→ Exercise input

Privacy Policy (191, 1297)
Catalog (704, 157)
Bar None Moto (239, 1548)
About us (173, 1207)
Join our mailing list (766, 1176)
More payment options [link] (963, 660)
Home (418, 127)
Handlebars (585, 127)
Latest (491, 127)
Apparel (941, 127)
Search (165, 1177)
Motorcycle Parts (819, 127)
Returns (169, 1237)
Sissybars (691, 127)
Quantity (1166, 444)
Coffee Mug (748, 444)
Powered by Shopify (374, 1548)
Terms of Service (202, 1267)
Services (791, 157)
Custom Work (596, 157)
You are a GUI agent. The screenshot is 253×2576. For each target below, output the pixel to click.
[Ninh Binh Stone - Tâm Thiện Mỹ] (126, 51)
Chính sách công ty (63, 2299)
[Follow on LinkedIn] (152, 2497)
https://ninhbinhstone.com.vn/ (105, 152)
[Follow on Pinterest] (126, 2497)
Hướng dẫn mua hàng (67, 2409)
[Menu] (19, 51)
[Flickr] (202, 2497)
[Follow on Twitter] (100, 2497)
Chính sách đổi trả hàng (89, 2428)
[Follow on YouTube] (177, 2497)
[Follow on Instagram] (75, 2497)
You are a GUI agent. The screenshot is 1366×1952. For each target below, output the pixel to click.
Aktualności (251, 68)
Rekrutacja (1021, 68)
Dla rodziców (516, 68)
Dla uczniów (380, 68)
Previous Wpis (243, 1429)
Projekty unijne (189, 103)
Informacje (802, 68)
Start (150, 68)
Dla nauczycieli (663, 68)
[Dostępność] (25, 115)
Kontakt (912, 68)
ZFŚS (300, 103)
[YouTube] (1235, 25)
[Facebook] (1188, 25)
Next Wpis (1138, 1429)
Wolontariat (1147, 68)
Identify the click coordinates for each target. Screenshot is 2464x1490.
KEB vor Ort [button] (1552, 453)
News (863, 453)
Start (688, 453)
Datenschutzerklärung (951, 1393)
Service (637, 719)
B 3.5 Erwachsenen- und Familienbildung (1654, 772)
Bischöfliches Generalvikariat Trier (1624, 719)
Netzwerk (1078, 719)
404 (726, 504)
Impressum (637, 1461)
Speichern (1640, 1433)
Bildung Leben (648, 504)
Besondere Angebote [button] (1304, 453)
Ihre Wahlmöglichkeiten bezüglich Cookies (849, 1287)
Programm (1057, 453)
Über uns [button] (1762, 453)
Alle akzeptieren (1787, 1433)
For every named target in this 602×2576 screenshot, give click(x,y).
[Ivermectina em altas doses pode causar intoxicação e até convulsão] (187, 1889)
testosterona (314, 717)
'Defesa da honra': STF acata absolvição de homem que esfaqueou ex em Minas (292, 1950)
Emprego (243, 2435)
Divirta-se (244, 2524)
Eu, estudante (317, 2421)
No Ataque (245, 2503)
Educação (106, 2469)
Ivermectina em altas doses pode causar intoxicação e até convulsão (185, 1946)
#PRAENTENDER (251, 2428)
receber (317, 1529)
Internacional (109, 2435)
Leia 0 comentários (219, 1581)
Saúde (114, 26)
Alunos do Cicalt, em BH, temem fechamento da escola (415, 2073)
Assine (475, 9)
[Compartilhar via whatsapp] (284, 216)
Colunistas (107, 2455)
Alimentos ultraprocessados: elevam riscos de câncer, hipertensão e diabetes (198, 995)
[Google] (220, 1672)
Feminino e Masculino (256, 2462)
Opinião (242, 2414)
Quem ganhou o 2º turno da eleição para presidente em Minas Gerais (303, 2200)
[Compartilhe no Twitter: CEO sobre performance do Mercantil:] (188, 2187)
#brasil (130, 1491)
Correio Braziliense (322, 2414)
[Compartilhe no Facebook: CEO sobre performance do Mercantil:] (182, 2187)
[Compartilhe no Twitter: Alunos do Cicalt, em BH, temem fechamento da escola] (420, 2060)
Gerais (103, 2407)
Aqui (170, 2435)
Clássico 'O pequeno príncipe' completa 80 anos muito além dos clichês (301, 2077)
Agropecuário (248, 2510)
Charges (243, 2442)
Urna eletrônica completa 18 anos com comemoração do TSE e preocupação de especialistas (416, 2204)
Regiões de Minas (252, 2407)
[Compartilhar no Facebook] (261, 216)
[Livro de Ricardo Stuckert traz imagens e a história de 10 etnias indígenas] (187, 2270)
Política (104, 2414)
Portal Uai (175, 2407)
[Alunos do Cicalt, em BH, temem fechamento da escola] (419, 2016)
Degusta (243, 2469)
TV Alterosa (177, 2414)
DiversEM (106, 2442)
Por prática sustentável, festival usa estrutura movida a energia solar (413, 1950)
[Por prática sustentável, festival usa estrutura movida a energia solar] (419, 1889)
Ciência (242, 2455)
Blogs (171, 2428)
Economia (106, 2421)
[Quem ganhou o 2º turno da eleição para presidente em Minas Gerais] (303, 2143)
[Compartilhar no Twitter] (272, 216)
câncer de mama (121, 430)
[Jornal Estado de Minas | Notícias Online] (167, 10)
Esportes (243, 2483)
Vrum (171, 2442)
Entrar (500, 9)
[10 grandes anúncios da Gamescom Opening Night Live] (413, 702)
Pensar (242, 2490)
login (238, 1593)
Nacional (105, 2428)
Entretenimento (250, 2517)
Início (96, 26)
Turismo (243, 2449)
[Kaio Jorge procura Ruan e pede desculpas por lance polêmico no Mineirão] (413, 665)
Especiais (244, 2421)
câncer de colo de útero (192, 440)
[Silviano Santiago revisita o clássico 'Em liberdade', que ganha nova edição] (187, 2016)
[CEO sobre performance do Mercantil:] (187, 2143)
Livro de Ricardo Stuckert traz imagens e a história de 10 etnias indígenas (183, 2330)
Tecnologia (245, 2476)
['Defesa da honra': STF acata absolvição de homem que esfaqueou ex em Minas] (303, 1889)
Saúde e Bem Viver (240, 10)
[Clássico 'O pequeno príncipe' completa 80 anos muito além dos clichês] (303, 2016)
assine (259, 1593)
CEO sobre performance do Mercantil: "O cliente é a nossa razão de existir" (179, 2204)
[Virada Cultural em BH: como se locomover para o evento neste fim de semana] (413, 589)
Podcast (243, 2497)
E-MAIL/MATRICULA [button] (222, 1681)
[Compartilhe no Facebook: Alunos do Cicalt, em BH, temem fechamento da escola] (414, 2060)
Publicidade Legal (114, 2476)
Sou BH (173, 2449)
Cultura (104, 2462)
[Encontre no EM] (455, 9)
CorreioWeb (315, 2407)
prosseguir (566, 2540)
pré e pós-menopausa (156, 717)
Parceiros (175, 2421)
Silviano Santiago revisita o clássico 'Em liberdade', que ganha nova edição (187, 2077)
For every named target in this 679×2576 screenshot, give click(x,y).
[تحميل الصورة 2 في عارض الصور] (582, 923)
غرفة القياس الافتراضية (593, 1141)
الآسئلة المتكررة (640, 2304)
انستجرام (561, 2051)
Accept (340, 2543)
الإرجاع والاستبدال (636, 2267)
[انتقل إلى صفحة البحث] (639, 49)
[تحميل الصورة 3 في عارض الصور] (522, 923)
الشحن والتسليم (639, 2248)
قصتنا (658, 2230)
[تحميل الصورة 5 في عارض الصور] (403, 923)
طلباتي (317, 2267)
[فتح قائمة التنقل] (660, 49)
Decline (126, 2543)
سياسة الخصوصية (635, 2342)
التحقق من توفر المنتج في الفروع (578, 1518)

→ Exercise details
Transcribe the entries exactly, and make each line match the original.

→ Your solution
Privacy Policy (191, 1297)
Catalog (704, 157)
Bar None Moto (239, 1548)
About us (173, 1207)
Join our mailing list (766, 1176)
More payment options [link] (963, 660)
Home (418, 127)
Handlebars (585, 127)
Latest (491, 127)
Apparel (941, 127)
Search (165, 1177)
Motorcycle Parts (819, 127)
Returns (169, 1237)
Sissybars (691, 127)
Quantity (1166, 444)
Coffee Mug (748, 444)
Powered by Shopify (374, 1548)
Terms of Service (202, 1267)
Services (791, 157)
Custom Work (596, 157)
You are a GUI agent. The screenshot is 253×2576. For each target below, output the pixel to click.
[Ninh Binh Stone - Tâm Thiện Mỹ] (126, 51)
Chính sách công ty (63, 2299)
[Follow on LinkedIn] (152, 2497)
https://ninhbinhstone.com.vn/ (105, 152)
[Follow on Pinterest] (126, 2497)
Hướng dẫn mua hàng (67, 2409)
[Menu] (19, 51)
[Flickr] (202, 2497)
[Follow on Twitter] (100, 2497)
Chính sách đổi trả hàng (89, 2428)
[Follow on YouTube] (177, 2497)
[Follow on Instagram] (75, 2497)
You are a GUI agent. The screenshot is 1366×1952. For each target below, output the pixel to click.
Aktualności (251, 68)
Rekrutacja (1021, 68)
Dla rodziców (516, 68)
Dla uczniów (380, 68)
Previous Wpis (243, 1429)
Projekty unijne (189, 103)
Informacje (802, 68)
Start (150, 68)
Dla nauczycieli (663, 68)
[Dostępność] (25, 115)
Kontakt (912, 68)
ZFŚS (300, 103)
[YouTube] (1235, 25)
[Facebook] (1188, 25)
Next Wpis (1138, 1429)
Wolontariat (1147, 68)
Identify the click coordinates for each target. Screenshot is 2464x1490.
KEB vor Ort [button] (1552, 453)
News (863, 453)
Start (688, 453)
Datenschutzerklärung (951, 1393)
Service (637, 719)
B 3.5 Erwachsenen- und Familienbildung (1654, 772)
Bischöfliches Generalvikariat Trier (1624, 719)
Netzwerk (1078, 719)
404 (726, 504)
Impressum (637, 1461)
Speichern (1640, 1433)
Bildung Leben (648, 504)
Besondere Angebote [button] (1304, 453)
Ihre Wahlmöglichkeiten bezüglich Cookies (849, 1287)
Programm (1057, 453)
Über uns [button] (1762, 453)
Alle akzeptieren (1787, 1433)
For every named target in this 602×2576 screenshot, give click(x,y).
[Ivermectina em altas doses pode causar intoxicação e até convulsão] (187, 1889)
testosterona (314, 717)
'Defesa da honra': STF acata absolvição de homem que esfaqueou ex em Minas (292, 1950)
Emprego (243, 2435)
Divirta-se (244, 2524)
Eu, estudante (317, 2421)
No Ataque (245, 2503)
Educação (106, 2469)
Ivermectina em altas doses pode causar intoxicação e até convulsão (185, 1946)
#PRAENTENDER (251, 2428)
receber (317, 1529)
Internacional (109, 2435)
Leia 0 comentários (219, 1581)
Saúde (114, 26)
Alunos do Cicalt, em BH, temem fechamento da escola (415, 2073)
Assine (475, 9)
[Compartilhar via whatsapp] (284, 216)
Colunistas (107, 2455)
Alimentos ultraprocessados: elevam riscos de câncer, hipertensão e diabetes (198, 995)
[Google] (220, 1672)
Feminino e Masculino (256, 2462)
Opinião (242, 2414)
Quem ganhou o 2º turno da eleição para presidente em Minas Gerais (303, 2200)
[Compartilhe no Twitter: CEO sobre performance do Mercantil:] (188, 2187)
#brasil (130, 1491)
Correio Braziliense (322, 2414)
[Compartilhe no Facebook: CEO sobre performance do Mercantil:] (182, 2187)
[Compartilhe no Twitter: Alunos do Cicalt, em BH, temem fechamento da escola] (420, 2060)
Gerais (103, 2407)
Aqui (170, 2435)
Clássico 'O pequeno príncipe' completa 80 anos muito além dos clichês (301, 2077)
Agropecuário (248, 2510)
Charges (243, 2442)
Urna eletrônica completa 18 anos com comemoração do TSE e preocupação de especialistas (416, 2204)
Regiões de Minas (252, 2407)
[Compartilhar no Facebook] (261, 216)
[Livro de Ricardo Stuckert traz imagens e a história de 10 etnias indígenas] (187, 2270)
Política (104, 2414)
Portal Uai (175, 2407)
[Alunos do Cicalt, em BH, temem fechamento da escola] (419, 2016)
Degusta (243, 2469)
TV Alterosa (177, 2414)
DiversEM (106, 2442)
Por prática sustentável, festival usa estrutura movida a energia solar (413, 1950)
[Por prática sustentável, festival usa estrutura movida a energia solar] (419, 1889)
Ciência (242, 2455)
Blogs (171, 2428)
Economia (106, 2421)
[Quem ganhou o 2º turno da eleição para presidente em Minas Gerais] (303, 2143)
[Compartilhar no Twitter] (272, 216)
câncer de mama (121, 430)
[Jornal Estado de Minas | Notícias Online] (167, 10)
Esportes (243, 2483)
Vrum (171, 2442)
Entrar (500, 9)
[10 grandes anúncios da Gamescom Opening Night Live] (413, 702)
Pensar (242, 2490)
login (238, 1593)
Nacional (105, 2428)
Entretenimento (250, 2517)
Início (96, 26)
Turismo (243, 2449)
[Kaio Jorge procura Ruan e pede desculpas por lance polêmico no Mineirão] (413, 665)
Especiais (244, 2421)
câncer de colo de útero (192, 440)
[Silviano Santiago revisita o clássico 'Em liberdade', que ganha nova edição] (187, 2016)
[CEO sobre performance do Mercantil:] (187, 2143)
Livro de Ricardo Stuckert traz imagens e a história de 10 etnias indígenas (183, 2330)
Tecnologia (245, 2476)
['Defesa da honra': STF acata absolvição de homem que esfaqueou ex em Minas] (303, 1889)
Saúde e Bem Viver (240, 10)
[Clássico 'O pequeno príncipe' completa 80 anos muito além dos clichês] (303, 2016)
assine (259, 1593)
CEO sobre performance do Mercantil: "O cliente é a nossa razão de existir" (179, 2204)
[Virada Cultural em BH: como se locomover para o evento neste fim de semana] (413, 589)
Podcast (243, 2497)
E-MAIL/MATRICULA [button] (222, 1681)
[Compartilhe no Facebook: Alunos do Cicalt, em BH, temem fechamento da escola] (414, 2060)
Publicidade Legal (114, 2476)
Sou BH (173, 2449)
Cultura (104, 2462)
[Encontre no EM] (455, 9)
CorreioWeb (315, 2407)
prosseguir (566, 2540)
pré e pós-menopausa (156, 717)
Parceiros (175, 2421)
Silviano Santiago revisita o clássico 'Em liberdade', que ganha nova edição (187, 2077)
For every named target in this 679×2576 screenshot, give click(x,y).
[تحميل الصورة 2 في عارض الصور] (582, 923)
غرفة القياس الافتراضية (593, 1141)
الآسئلة المتكررة (640, 2304)
انستجرام (561, 2051)
Accept (340, 2543)
الإرجاع والاستبدال (636, 2267)
[انتقل إلى صفحة البحث] (639, 49)
[تحميل الصورة 3 في عارض الصور] (522, 923)
الشحن والتسليم (639, 2248)
قصتنا (658, 2230)
[تحميل الصورة 5 في عارض الصور] (403, 923)
طلباتي (317, 2267)
[فتح قائمة التنقل] (660, 49)
Decline (126, 2543)
سياسة الخصوصية (635, 2342)
التحقق من توفر المنتج في الفروع (578, 1518)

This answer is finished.